В 1801 г. после долгого перерыва И. П. Тургенев пригласил в Москву нового иностранного ученого, X. А. Шлецера — сына знаменитого историка. В это время Тургенев налаживал связи с Геттингеном, где преподавал Шлецер-отец, и приглашение его сына воспринималось как проявление уважения к этому имени. X. А. Шлецер начал чтение лекций по всемирной истории и политике.
Таким образом, к 1803 г. еще нельзя говорить о существовании какой бы то ни было группировки иностранных профессоров в Московском университете. Работавшие здесь немцы не играли самостоятельной роли в преподавании и управлении университетом и (за исключением Шлецера) типологически были близки к старшему поколению русских профессоров. За следующие несколько лет ситуация резко изменилась. В 1803–1805 гг. Муравьев пригласил в Москву 11 ученых из Германии. Прибытие новых профессоров обычно происходило следующим образом: ответив на письмо Муравьева положительно, ученые, по представлению попечителя, зачислялись на русскую службу, и им выделялось жалование.
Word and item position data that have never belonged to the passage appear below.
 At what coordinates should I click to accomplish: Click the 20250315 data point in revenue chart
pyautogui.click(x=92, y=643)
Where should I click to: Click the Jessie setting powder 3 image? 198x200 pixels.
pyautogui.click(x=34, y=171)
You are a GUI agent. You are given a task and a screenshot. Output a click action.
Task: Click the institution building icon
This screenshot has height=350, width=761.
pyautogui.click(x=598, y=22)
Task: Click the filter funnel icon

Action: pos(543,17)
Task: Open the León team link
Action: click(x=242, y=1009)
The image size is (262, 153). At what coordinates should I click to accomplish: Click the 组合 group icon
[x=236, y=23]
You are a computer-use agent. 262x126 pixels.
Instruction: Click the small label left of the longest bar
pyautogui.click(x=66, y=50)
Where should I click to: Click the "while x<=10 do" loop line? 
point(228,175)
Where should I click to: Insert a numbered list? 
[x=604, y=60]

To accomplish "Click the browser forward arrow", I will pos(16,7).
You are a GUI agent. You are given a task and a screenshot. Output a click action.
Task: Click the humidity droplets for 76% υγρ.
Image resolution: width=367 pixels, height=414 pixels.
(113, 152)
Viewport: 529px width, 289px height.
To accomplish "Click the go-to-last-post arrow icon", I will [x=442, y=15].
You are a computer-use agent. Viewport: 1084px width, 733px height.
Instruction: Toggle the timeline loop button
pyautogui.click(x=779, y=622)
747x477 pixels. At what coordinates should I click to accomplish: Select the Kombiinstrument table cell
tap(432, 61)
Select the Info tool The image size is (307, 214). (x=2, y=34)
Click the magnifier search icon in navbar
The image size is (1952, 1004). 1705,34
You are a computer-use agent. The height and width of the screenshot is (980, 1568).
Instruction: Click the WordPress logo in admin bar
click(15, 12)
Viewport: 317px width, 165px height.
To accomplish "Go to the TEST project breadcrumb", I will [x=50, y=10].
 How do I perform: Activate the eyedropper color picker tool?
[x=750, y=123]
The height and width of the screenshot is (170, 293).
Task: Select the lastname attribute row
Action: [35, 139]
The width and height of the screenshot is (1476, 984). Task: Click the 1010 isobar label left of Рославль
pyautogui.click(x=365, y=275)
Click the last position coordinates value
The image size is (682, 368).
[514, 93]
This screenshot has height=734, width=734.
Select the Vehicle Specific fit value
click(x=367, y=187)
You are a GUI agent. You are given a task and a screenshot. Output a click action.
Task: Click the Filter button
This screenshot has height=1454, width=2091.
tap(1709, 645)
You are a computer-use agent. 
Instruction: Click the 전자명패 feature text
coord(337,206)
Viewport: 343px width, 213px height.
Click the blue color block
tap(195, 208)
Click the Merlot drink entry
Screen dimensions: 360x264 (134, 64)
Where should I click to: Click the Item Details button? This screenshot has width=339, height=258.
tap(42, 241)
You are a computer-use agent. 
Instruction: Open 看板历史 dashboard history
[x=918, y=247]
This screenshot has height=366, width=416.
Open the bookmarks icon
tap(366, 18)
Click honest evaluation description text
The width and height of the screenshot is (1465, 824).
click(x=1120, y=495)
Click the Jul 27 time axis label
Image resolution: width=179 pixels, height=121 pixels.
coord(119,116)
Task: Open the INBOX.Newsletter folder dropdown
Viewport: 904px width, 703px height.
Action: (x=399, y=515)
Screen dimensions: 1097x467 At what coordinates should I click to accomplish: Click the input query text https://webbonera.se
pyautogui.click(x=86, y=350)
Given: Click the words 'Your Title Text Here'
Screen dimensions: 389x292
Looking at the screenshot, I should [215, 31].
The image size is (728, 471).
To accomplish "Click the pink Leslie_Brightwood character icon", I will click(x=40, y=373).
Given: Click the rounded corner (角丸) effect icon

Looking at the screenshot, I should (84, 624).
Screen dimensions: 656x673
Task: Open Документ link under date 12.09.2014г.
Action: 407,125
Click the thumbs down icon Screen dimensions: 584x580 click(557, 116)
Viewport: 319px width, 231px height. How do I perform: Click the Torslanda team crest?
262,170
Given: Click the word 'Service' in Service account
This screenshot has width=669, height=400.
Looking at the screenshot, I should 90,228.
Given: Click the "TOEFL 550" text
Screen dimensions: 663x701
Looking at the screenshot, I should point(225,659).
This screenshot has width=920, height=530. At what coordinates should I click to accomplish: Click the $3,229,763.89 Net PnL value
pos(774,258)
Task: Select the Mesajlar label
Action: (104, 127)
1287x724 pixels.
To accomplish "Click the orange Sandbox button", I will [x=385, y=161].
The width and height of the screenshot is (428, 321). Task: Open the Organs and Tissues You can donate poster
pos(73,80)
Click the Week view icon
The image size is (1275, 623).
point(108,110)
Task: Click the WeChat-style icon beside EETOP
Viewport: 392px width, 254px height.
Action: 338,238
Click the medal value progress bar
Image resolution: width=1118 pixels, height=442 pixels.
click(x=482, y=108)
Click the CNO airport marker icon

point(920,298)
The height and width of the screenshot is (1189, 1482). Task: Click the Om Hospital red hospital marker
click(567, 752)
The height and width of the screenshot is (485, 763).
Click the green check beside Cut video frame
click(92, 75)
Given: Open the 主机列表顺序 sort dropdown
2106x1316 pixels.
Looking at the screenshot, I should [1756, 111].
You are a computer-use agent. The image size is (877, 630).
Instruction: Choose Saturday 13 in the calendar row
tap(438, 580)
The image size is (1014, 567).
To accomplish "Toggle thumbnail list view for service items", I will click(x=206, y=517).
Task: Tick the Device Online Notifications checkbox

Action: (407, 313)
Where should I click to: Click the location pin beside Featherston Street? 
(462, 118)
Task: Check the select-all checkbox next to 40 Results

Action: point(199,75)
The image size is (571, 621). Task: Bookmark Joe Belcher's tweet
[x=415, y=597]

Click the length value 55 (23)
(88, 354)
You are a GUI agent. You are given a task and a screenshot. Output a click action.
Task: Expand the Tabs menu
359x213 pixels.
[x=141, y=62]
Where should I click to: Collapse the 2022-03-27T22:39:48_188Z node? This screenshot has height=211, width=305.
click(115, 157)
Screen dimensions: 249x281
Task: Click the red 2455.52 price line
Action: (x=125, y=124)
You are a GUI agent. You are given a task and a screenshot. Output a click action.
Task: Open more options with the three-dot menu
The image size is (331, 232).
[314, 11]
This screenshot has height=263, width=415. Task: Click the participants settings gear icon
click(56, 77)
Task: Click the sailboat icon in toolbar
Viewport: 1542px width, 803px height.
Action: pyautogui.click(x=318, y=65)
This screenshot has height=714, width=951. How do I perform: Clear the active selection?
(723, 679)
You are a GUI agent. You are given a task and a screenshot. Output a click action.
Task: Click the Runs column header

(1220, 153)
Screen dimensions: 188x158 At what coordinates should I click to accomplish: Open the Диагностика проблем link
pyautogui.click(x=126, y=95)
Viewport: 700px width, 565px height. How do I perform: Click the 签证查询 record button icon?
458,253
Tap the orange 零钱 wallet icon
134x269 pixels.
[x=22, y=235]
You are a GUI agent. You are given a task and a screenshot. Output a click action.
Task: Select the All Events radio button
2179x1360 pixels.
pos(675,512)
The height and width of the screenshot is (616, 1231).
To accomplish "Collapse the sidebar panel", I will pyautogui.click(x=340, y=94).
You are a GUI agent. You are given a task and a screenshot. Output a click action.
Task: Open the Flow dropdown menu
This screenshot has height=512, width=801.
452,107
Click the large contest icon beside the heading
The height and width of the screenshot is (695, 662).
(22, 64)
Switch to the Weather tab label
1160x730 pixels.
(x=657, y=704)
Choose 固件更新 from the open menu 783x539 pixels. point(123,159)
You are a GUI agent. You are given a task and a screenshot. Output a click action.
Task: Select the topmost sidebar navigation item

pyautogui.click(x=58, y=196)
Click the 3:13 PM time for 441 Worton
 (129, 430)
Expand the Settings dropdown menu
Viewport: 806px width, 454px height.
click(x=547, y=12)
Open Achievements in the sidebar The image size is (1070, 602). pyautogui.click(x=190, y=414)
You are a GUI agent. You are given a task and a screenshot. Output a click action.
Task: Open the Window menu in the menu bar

Муравьев посылал каждому из ученых определенную сумму денег (до 2 тыс. руб.) на путевые расходы — эти деньги также помогали профессорам завершить все дела, удерживающие их в Германии (например, издание своих печатных трудов и т. д.). Приехавшие в Москву профессора немедленно получали свое жалование, накопившееся со времени поступления на службу, что давало им начальные средства на обустройство в Москве. Этот порядок, заведенный Муравьевым, был выгоден иностранным ученым, но вызывал в дальнейшем нарекания со стороны Министерства народного просвещения и в конечном итоге был отменен, и даже покидающих Россию прежде двух лет службы профессоров обязывали возвращать путевые деньги, что было им весьма затруднительно[106].
Новые профессора, заметно отличаясь от уже работавших в Московском университете иностранцев, обладали определенными общими чертами: все они принадлежали к единой германской научной школе, сложившейся в это время и имевшей своими центрами Геттинген, Лейпциг, Виттенберг, Кёльн, Галле, Иену и другие университетские города. В таком выборе профессоров сказались симпатии Муравьева к научной среде протестантской Германии, давшей образец и для университетского устава 1804 г. Четверо приглашенных преподавали в Геттингене, многие другие учились там — что неудивительно, поскольку основным посредником Муравьева на переговорах с учеными был геттингенец Мейнерс. Следует, однако, задаться вопросом: насколько оптимальным был выбор Муравьевым иностранных профессоров? В какой степени этот выбор оправдал себя впоследствии? Существует, например, такой отзыв Николая Тургенева, сначала учившегося в Московском университете (1807–1808 гг.), а затем оказавшегося в Геттингене и имевшего возможность сравнить уровень преподавания. Восхищаясь лекциями своих любимых геттингенских профессоров политической экономии и истории, он восклицает: «Ах, когда бы вместо Штельцера, Гофмана и им подобных выписали к нам Геерена, Сарториуса и подобных им Тогда бы можно было Муравьеву похвастаться своим выбором. Но… к ним также бы (мало) ходили слушатели». По его мнению, на одну вводную лекцию Геерена, посвященную русской истории, можно променять все лекции его пансионского учителя профессора Черепанова. «Говорят, что Сарториуса приглашали к нам в Москву — какая разница, если бы вместо Шлецера имели мы Сарториуса»[107].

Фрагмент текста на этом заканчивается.